So I'm trying to write code to subtract two binary numbers but I'm not sure how to tackle this problem elegantly. The structures that hold the binary numbers are as follows.
typedef struct _bitb {
short bit;
struct _bitb *nbit;
} BitB;
typedef struct _bignum {
short sign;
BitB *bits;
} BigNum;
Thus a binary number is represented by a list of bits containing its absolute value, from the LSB to the MSB, and then a short that says whether the number is positive or negative (it's an implementation of arbitrary precision arithmetic). How can I subtract one number from the other without two's complement?
And before someone asks, this is for school, but I don't want a solution in code, just a general algorithm that I can implement. I've been searching around and it seems like there isn't a good algorithm that can solve the general case. Do I need to check the signs of the numbers and then implement code for all the possible cases (negative minus positive, positive minus negative, positive minus positive, negative minus positive)? Or should I just convert to 2's complement?
转载于:https://stackoverflow.com/questions/52959258/subtracting-signed-binary-numbers-without-twos-complement
You can reduce the problem to two cases: opposite signs and same signs.
Subtracting numbers that have opposite signs requires adding the two absolute values. Examples:
(-7) - (+5) = -(7+5)
(+7) - (-5) = +(7+5)
To subtract numbers that have the same sign, you need to subtract the smaller absolute value from the larger absolute value. Examples:
(+7) - (+5) = +(7-5)
(+7) - (+9) = -(9-7)
(-7) - (-5) = -(7-5)
(-7) - (-9) = +(9-7)
And as you can see there are actually six cases for the sign of the result, as shown below (where X, Y and Z are the magnitude of the number).
(-X) - (+Y) ==> -(Z)
(+X) - (-Y) ==> +(Z)
(+X) - (+Y) and (X >= Y) ==> +(Z)
(+X) - (+Y) and (X < Y) ==> -(Z)
(-X) - (-Y) and (X > Y) ==> -(Z)
(-X) - (-Y) and (X <= Y) ==> +(Z)
In summary:
If the two numbers have opposite signs, then add the magnitudes.

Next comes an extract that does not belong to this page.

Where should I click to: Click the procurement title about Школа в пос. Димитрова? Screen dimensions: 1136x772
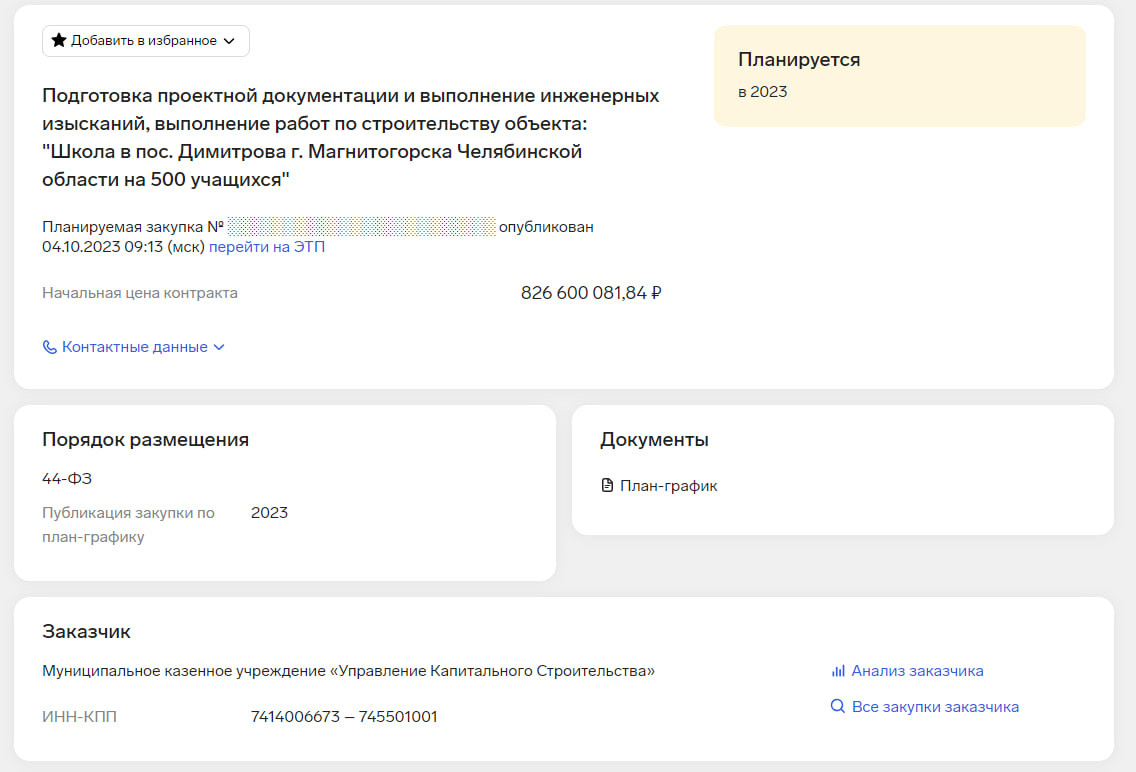pos(350,138)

If the two numbers have the same sign, then subtract the smaller magnitude from the larger magnitude.
Then determine the sign of the result.
this is for school, but I don't want a solution in code, just a general algorithm that I can implement
BigNum is a sign-magnitude linked list encoding of an integer.
To add/subtract BigNum, code needs to be made to add/subtract the magnitude of each BitB operand.
To add magnitude, it is simple enough to walk the BitB linked lists and form the sum as you go.
// pseudo-code
BitB *BitBAdd(const BitB *a, const BitB *b) {
BitB temp_head = set next member to NULL
BitB *bit_walker = pointer to the head
bool carry = false;
while (a is not end of list, b not end of list, or carry) {
bool abit = get bit from a if not NULL and advance a, else 0
bool bbit = get bit from b if not NULL and advance b, else 0
bit_walker->nbit = malloc(sizeof *(bit_walker->nbit));
check allocation success
advance bit_walker
set bit_walker->nbit members to NULL, abit ^ bbit ^ carry
carry = majority(abit, bbit, carry);
}
return temp_head.nbit;
}
The subtraction of magnitude entails finding the larger one first: int BitBCmp(const BitB *a, const BitB *b). Code not shown. The subtraction function BitB *BitBCmp(const BitB *larger, const BitB *smaller) is then similar to BitBAdd(). Not shown.
Once BitBAdd(), BitBCmp() and BitBSub() are made, then BigNum_Add() and BigNum_Sub() can be made by examining the signs and calling various BitB...() as suggested by @user3386109.
Side issues
BitBAdd() represents about 20-25% of the code needed to fulfill OP's task.
Lopping off of most-significant zero digits may be desired. Also consider sign-magnitude encodings could generate +0 and -0.